It s All Writing | The Pragmatic Programmer: From Journeyman to Master

It's All Writing

The palest ink is better than the best memory.

Chinese Proverb

Typically, developers don't give much thought to documentation. At best it is an unfortunate necessity; at worst it is treated as a low-priority task in the hope that management will forget about it at the end of the project.

Pragmatic Programmers embrace documentation as an integral part of the overall development process. Writing documentation can be made easier by not duplicating effort or wasting time, and by keeping documentation close at hand ”in the code itself, if possible.

These aren't exactly original or novel thoughts; the idea of wedding code and documentation appears in Donald Knuth's work on literate programming and in Sun's JavaDoc utility, among others. We want to downplay the dichotomy between code and documentation, and instead treat them as two views of the same model (see It's Just a View). In fact, we want to go a little further and apply all of our pragmatic principles to documentation as well as to code.

Tip 67

Treat English as Just Another Programming Language

There are basically two kinds of documentation produced for a project: internal and external. Internal documentation includes source code comments, design and test documents, and so on. External documentation is anything shipped or published to the outside world, such as user manuals. But regardless of the intended audience, or the role of the writer (developer or technical writer), all documentation is a mirror of the code. If there's a discrepancy, the code is what matters ”for better or worse .

Tip 68

Build Documentation In, Don't Bolt It On

We'll start with internal documentation.

Comments in Code

Producing formatted documents from the comments and declarations in source code is fairly straightforward, but first we have to ensure that we actually have comments in the code. Code should have comments, but too many comments can be just as bad as too few.

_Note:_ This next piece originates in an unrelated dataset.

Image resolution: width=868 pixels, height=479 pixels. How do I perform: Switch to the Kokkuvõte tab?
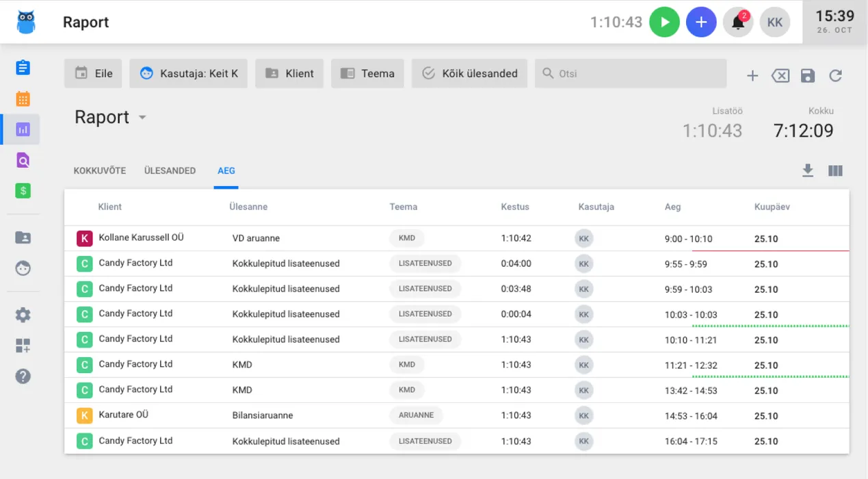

In general, comments should discuss why something is done, its purpose and its goal. The code already shows how it is done, so commenting on this is redundant ”and is a violation of the DRY principle.

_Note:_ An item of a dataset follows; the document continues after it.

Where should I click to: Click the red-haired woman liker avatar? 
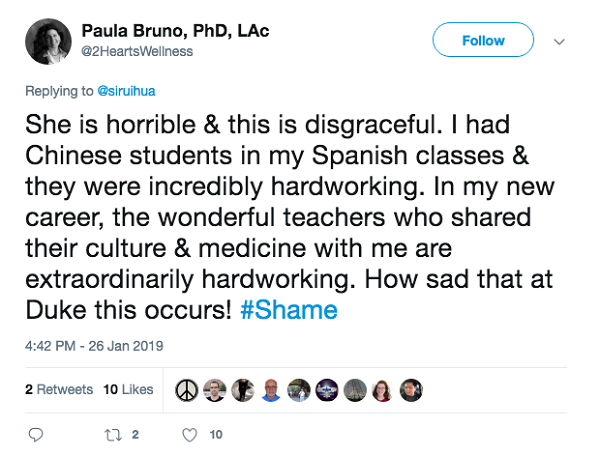tap(382, 390)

Commenting source code gives you the perfect opportunity to document those elusive bits of a project that can't be documented anywhere else: engineering trade-offs, why decisions were made, what other alternatives were discarded, and so on.

We like to see a simple module-level header comment, comments for significant data and type declarations, and a brief per-class and per-method header, describing how the function is used and anything that it does that is not obvious.

Variable names , of course, should be well chosen and meaningful. foo, for instance, is meaningless, as is doit or manager or stuff. Hungarian notation (where you encode the variable's type information in the name itself) is utterly inappropriate in object-oriented systems. Remember that you (and others after you) will be reading the code many hundreds of times, but only writing it a few times. Take the time to spell out connectionPool instead of cp.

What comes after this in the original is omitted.